Minimal Spanning Tree

All agglomerative clustering algorithms based on the Lance-Williams equation have the drawback that the full distance matrix has to be calculated during the cluster analysis. This can take considerable computing power and requires high amounts of memory. A remedy to this can be found in a graph-theoretical approach, which is called the minimal spanning tree. Unfortunately, the minimal spanning tree algorithm can be applied only to single linkage clustering. However, in the case of large data sets, this algorithm can be orders of magnitude faster.

A minimal spanning tree is a graph which meets the following requirements:

  • tree (no cycles)
  • spanning (all vertices included)
  • the sum of the weights of the edges is a minimum
If edges reflect the distance between objects, then clusters can be detected by removing all edges which have a distance greater than dmax.

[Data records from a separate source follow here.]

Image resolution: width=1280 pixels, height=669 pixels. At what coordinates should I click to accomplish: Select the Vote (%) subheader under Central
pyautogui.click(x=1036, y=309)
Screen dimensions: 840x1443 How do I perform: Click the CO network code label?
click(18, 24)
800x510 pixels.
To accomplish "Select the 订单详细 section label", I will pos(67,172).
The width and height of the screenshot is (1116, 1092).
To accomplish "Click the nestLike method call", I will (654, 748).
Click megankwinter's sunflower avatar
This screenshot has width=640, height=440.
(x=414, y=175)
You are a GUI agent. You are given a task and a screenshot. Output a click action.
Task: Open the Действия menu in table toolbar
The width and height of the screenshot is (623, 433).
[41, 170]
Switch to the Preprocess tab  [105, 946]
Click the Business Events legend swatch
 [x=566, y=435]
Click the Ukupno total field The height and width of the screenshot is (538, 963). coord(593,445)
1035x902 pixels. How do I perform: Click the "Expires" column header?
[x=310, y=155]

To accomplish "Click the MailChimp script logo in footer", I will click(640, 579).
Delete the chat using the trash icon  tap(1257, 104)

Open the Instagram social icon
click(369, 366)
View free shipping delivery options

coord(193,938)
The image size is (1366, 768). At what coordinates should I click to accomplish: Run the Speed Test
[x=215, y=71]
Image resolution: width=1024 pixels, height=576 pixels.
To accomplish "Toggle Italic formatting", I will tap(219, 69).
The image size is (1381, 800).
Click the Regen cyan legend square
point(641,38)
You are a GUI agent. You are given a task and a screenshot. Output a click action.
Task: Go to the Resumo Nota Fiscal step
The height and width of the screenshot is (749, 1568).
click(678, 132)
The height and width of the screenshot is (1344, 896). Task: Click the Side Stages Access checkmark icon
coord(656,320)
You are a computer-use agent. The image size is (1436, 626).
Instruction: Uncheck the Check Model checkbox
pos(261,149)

There is a simple algorithm described by Prim how to determine the minimal spanning tree. The resulting minimal spanning tree is equal to the results of a single linkage cluster analysis:

1. select an arbitrary object as the starting vertex of a partial graph M
2. for all objects which are not yet part of the graph M, find the nearest neighbor to any vertex of graph M
3. join this nearest neighbor to M
4. repeat with step 2 until all vertices are part of graph M